→ Excerpted passage:
++++++

I have just finished re-reading Irving Stone’s historical novel, The Agony and the Ecstasy, on the life and times of Michelangelo.  It is a rousing and inspiring book, filled with personages of the Italian Renaissance in all their high aims, their passions, their wickedness, their love, their treacheries, their fast-bound friendships, their soaring genius, their failures.  Lorenzo the Magnificent is here, and the Platonic academy of scholars he gathered about him; the brilliant architect Bramante is here, filled with envy against his Florentine rival; sweet-tempered Raphael is here, and the vain and many-talented Leonardo, and friendly Ghirlandaio with his earthly imagination, and the elderly miniaturist Bertoldo passing on to the boy Michelangelo all that he had learned from Donatello. Popes are here, the pious and the worldly, ever-deceitful Alexander VI, warlike Julius II, fat and self-satisfied Leo X, ascetic Pius III, and more.

One of the most baleful developments in higher education, as I now see, is this dissociation of the mind from the hands.

++++++

→ Items:
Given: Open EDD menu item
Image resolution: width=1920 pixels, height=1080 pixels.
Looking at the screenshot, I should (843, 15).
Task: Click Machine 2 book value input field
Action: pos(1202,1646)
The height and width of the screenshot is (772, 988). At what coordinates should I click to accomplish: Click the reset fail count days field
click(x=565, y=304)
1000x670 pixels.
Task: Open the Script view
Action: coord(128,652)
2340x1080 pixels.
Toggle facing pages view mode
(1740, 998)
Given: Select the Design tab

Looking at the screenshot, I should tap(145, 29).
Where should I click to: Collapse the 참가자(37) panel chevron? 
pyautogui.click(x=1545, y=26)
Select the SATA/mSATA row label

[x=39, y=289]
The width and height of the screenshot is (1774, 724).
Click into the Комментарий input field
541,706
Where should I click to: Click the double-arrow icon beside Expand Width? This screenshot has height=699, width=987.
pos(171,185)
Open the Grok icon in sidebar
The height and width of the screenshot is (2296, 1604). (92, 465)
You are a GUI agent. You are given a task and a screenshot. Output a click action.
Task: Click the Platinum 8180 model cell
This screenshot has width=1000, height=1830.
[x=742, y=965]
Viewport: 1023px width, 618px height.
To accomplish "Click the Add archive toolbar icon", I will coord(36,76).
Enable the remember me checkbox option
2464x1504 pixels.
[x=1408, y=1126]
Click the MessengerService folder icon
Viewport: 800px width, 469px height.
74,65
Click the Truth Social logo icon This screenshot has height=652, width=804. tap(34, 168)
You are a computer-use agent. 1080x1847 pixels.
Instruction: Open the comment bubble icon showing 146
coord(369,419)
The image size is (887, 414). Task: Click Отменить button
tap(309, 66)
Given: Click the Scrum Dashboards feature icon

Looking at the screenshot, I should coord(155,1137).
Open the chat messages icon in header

++++++

→ Short task:
Carry on the essay about re-reading The Agony and the Ecstasy, starting right after its final sentence. The listing stands apart from the essay on The Agony and the Ecstasy and is unrelated to it.

→ Task response:
Stone did an immense lot of research for the book, as his long bibliography attests, and his careful and accurate descriptions of places and objects, such as the marble quarries at Carrara and the mountain-faces nearby, and the peculiar character of the blocks that Michelangelo chose to work on.  The novel is sprinkled with many translations of Michelangelo’s poetry, quite well done, which Stone said he relied on assistants to produce, as also on others to translate for him various texts and letters written in Italian, French, and Latin.

In this way, The Agony and the Ecstasy resembles, in character though of course not in greatness, what Michelangelo and the other artists, architects, and scholars did.  They conceived of vast undertakings, which required comprehensive and acutely specific knowledge of many crafts, and teams of men subordinated both to the master and to the hierarchy of his near subordinates.

Even to cover a large wall with fresco painting, regardless of the quality of the work, was a huge project.  When Michelangelo was a boy apprenticed to Ghirlandaio, he had to learn how to mix and grind paints, how to prepare a wall for plastering, what recipes to use for the plaster under different conditions, how to draw up the huge sheets of cartoni, the “cartoons,” and to apply them to the walls as a guide, how to overlay one color with another to suggest depth and shading, and countless other tasks.  When, soon after, he got his first contracts for sculpture, he had to oversee the choice of the marble blocks, relying on expert stonecutters to sever them from the mountain and to transport them safely down.  He needed to build his own forge, requiring assistance from blacksmiths, because he fashioned his own chisels, punches, and files, made to specification according to the peculiarities of the work in hand.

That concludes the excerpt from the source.